I greatly enjoyed the relaxed and eye-opening discussion of the photographs taken by the members of the research group. For me, taking insights into the life of Norwegian kindergartens and school was an exciting experience. Since the institutions were visited around the Sámi awareness week, a rich variety of ways through which people construct Sáminess has become visible. Karola Kleeman’s telling example has especially grabbed my attention. In certain Norwegian kindergartens, there are two departments: a Sámi and a non-Sámi. In many cases, after the establishment of the Sámi department, all symbols and objects considered being ‘Sámi’ have been concentrated into the Sámi department, meaning that some objects have been replaced from other parts of the building and reinstalled in the new department. Although the visibility of Sáminess has significantly increased in the Sámi rooms, Sámi language and culture has become virtually invisible in other parts of the building. For me, this example which resembles other cases presented in the data seminar teaches a lot about the implementation as well as the planned and not planned consequences of local institutional language policies.

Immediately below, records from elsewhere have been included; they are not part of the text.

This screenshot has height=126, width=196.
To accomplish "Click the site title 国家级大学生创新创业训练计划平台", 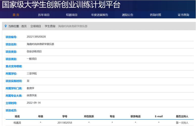I will pyautogui.click(x=61, y=5).

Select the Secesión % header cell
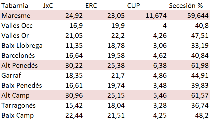point(189,6)
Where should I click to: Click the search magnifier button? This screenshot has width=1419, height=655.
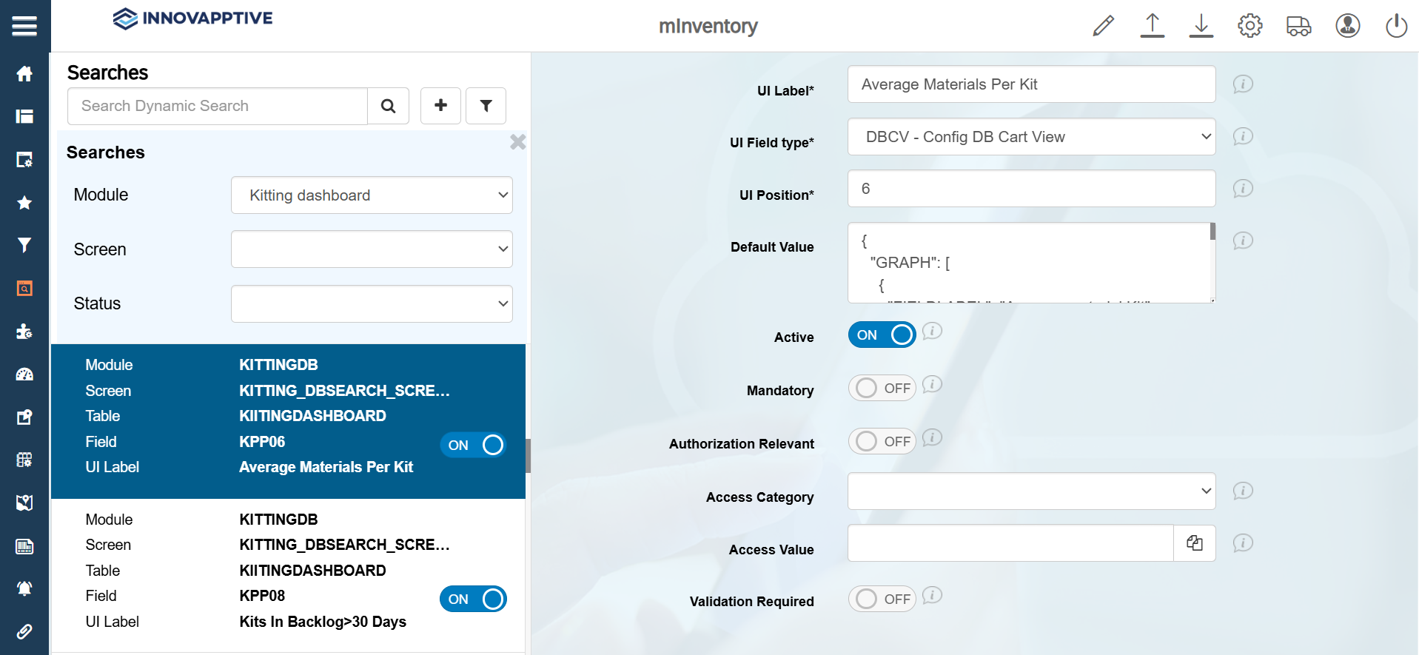[x=388, y=106]
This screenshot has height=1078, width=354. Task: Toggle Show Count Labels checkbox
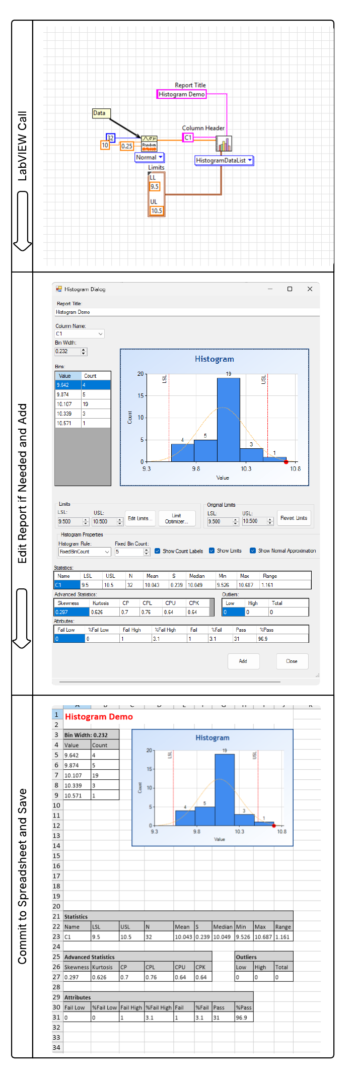point(158,551)
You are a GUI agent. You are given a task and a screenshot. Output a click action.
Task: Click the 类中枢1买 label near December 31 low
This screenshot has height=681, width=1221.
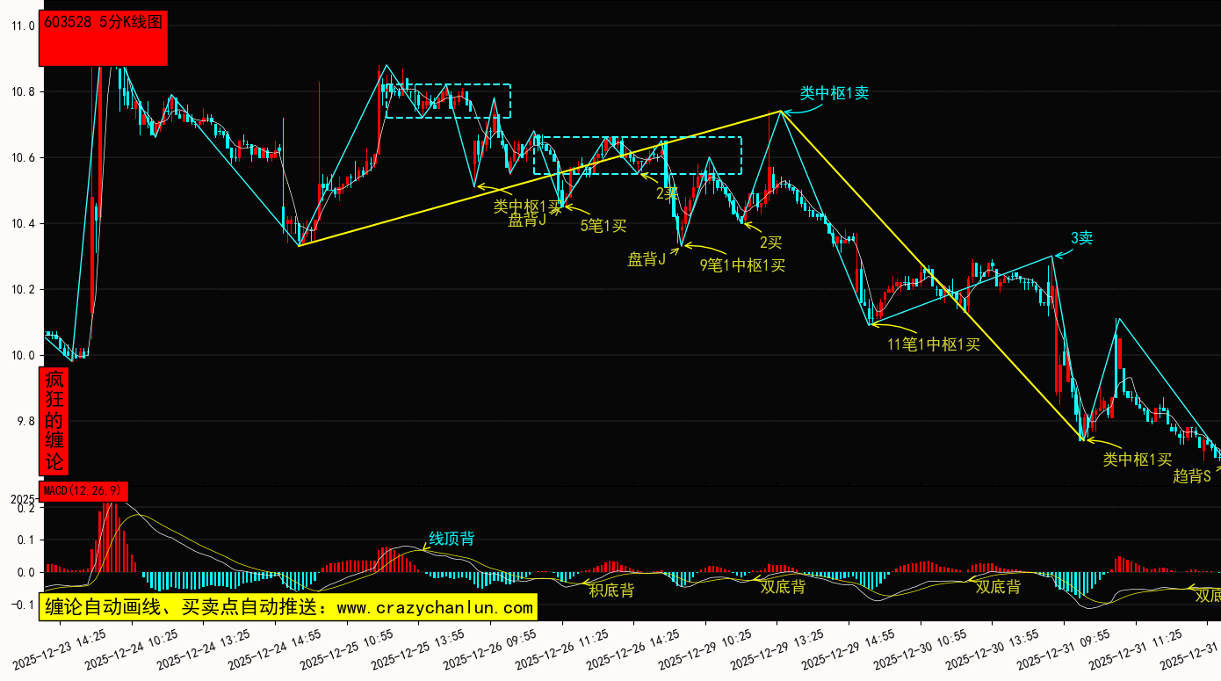1138,459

The discussion of the examples has raised numerous questions. Without listing all of them, I highlight some of the issues that are important in my work as well. First, I liked the idea that we shouldn’t concentrate only on ‘exotic’ scenes but rather, we should record and analyze the ‘obvious’, the everyday segments of school life as well. Diversity in the school does not only mean the display of Sámi clothes: differences and similarities between the local community members’ practices can be studied through anything, for example through the way they store and change their clothes or how they eat, etc. In this regard, we talked about how we select and deselect some scenes for photo documentation; that is, the photos we haven’t taken are also important in understanding our work. However, it’s a bit more challenging to analyze them, in contrast to those that we have actually taken.

The Sámi house at the university campus: we had a really enjoyable reception around the campfire after Jürgen Jaspers' Sommerfelt lecture
Jürgen Jaspers: Sociolinguistics idealized
Jürgen Jaspers gave the annual Sommerfelt lecture the evening before the workshop. I really liked his self-ethnographic approach: he used his e-mails in the reconstruction of cases when journalists have written about his work in mainstream media. For me, it was especially exciting to listen to his thoughts about how journalists and scholars and dependent on each other’s work. First, journalists need an ‘expert’ who helps them in the creation of media contents that attract people and help to sell their journal (or increase the number of views on the internet). Second, scholars need journalists who efficiently disseminate the results of their work and thus enhance the emergence of societal impact. However, scientific research is often misunderstood or misinterpreted, so it is important that scholars keep some control over the materials referring to them. I think I’m quite lucky because when I write popular articles, I am the journalist and the scholar in one person and this combination reduces the risk of communicating misinterpreted results to the general public. (You can read Jürgen’s abstract in the booklet of our workshop.)